The motion to adopt the naming resolution was proposed by Board Member Veales, seconded by Board Member Carrie Jacobs and passed unanimously.
The new building will be located at 615 Classen Boulevard and is slated to open in Winter, 2019.
About Clara Luper :
Clara Luper (1923-2011), was a teacher, civic leader and a pioneer in the Civil Rights Movement. Born in rural Okfuskee County, she obtained her B.A. in mathematics from Langston University and in 1950 she became the first African American student in the graduate history program at the University of Oklahoma, where she received a M.A. in History Education.
Luper was also the advisor for the Oklahoma City NAACP Youth Council. In 1958, she led the Oklahoma City sit-in movement, where alongside members of the NAACP and her two young children, she successfully conducted nonviolent sit-in protests in drugstores and restaurants that helped end segregation policies in the downtown area.

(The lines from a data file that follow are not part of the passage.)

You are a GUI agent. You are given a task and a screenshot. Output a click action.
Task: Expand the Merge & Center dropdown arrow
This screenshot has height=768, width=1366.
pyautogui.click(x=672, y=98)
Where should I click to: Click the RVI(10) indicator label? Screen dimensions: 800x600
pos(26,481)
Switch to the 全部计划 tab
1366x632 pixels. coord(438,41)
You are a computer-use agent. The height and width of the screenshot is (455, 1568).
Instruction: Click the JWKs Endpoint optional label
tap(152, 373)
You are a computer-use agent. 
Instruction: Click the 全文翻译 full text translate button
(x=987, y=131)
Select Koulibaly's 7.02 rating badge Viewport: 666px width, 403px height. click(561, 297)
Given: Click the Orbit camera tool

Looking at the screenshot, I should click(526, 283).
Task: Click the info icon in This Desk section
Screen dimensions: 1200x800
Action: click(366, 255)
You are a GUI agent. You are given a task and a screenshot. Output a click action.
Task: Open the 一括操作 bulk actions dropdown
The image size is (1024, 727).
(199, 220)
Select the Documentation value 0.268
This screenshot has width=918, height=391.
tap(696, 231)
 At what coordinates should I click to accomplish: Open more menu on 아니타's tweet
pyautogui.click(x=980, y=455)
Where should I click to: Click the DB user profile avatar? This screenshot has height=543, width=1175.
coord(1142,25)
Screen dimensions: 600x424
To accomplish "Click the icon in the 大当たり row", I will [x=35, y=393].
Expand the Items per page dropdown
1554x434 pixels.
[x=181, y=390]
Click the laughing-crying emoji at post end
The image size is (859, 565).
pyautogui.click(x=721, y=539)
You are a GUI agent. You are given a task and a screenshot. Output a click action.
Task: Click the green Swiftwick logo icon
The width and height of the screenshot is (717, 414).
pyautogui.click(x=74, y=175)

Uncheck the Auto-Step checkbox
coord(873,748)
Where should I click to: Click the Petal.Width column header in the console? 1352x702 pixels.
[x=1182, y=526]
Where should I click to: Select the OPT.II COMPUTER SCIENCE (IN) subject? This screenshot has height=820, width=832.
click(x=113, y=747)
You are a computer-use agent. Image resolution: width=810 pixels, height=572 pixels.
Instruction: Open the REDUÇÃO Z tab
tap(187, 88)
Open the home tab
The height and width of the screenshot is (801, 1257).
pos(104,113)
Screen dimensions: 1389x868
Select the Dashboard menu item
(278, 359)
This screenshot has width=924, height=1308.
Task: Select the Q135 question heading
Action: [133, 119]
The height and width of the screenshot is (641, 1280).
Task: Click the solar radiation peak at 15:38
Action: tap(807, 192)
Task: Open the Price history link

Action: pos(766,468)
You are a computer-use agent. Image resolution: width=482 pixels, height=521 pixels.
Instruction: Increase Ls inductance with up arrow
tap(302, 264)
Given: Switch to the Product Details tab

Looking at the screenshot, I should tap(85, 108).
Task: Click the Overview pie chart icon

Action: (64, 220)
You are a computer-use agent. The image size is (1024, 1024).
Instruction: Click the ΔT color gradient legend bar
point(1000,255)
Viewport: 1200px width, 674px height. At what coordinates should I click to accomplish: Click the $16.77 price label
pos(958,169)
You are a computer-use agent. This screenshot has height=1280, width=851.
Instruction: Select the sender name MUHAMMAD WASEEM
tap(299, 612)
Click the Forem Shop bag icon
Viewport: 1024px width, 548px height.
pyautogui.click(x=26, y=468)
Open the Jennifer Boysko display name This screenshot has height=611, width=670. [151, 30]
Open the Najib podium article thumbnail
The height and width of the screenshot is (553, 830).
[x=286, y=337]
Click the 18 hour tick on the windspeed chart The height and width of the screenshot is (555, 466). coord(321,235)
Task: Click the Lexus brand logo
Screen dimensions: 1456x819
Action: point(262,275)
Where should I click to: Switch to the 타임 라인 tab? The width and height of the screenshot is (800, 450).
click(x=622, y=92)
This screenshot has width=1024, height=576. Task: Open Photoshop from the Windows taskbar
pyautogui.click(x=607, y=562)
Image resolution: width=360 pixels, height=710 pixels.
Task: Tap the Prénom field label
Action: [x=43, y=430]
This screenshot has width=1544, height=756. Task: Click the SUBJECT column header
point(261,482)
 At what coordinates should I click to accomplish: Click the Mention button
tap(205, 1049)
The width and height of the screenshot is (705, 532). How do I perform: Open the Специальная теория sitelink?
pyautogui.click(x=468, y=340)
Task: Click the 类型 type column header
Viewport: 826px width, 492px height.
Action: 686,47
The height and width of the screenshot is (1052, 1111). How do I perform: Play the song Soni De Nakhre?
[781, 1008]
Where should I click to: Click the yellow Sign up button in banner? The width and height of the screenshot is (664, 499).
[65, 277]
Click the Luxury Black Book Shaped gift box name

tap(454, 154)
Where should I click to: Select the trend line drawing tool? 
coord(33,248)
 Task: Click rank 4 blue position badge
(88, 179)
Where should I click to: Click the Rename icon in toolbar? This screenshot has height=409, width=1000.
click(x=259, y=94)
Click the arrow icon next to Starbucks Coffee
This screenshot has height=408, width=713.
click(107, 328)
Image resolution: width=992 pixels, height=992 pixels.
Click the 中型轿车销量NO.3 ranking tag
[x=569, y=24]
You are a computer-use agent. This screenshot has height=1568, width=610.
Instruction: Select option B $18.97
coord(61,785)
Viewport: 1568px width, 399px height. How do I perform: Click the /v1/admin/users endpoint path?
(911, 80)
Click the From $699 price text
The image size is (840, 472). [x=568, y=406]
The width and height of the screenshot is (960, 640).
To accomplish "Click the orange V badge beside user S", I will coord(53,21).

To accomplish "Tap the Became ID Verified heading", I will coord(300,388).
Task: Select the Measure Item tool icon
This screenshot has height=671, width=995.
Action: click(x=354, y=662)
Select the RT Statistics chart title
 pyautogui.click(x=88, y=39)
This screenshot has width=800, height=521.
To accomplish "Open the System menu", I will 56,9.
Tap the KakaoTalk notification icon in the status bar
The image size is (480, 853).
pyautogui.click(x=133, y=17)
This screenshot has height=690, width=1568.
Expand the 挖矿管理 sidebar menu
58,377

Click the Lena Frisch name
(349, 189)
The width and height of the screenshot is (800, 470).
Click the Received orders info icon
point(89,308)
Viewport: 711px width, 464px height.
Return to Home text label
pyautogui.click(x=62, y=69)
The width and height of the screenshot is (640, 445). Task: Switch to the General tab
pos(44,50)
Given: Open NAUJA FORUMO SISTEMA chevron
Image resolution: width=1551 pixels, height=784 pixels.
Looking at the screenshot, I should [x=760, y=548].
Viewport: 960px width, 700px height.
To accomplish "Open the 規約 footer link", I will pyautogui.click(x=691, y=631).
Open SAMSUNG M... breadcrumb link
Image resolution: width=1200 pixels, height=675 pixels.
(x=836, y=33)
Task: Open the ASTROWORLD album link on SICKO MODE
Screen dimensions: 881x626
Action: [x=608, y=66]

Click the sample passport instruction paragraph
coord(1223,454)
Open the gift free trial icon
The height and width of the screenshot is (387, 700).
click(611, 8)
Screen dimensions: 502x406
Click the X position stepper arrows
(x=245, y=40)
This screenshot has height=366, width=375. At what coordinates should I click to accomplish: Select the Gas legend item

Luper continued her advocacy efforts in the state helping desegregate hundreds of establishments in Oklahoma. She was also an activist at the national level and participated in the 1963 March on Washington and the 1965 Selma to Montgomery marches.
During a 40-year teaching career, Luper spent time at Dunjee High School, Douglass Mid-High School, NW Classen High School and John Marshall Mid-High School.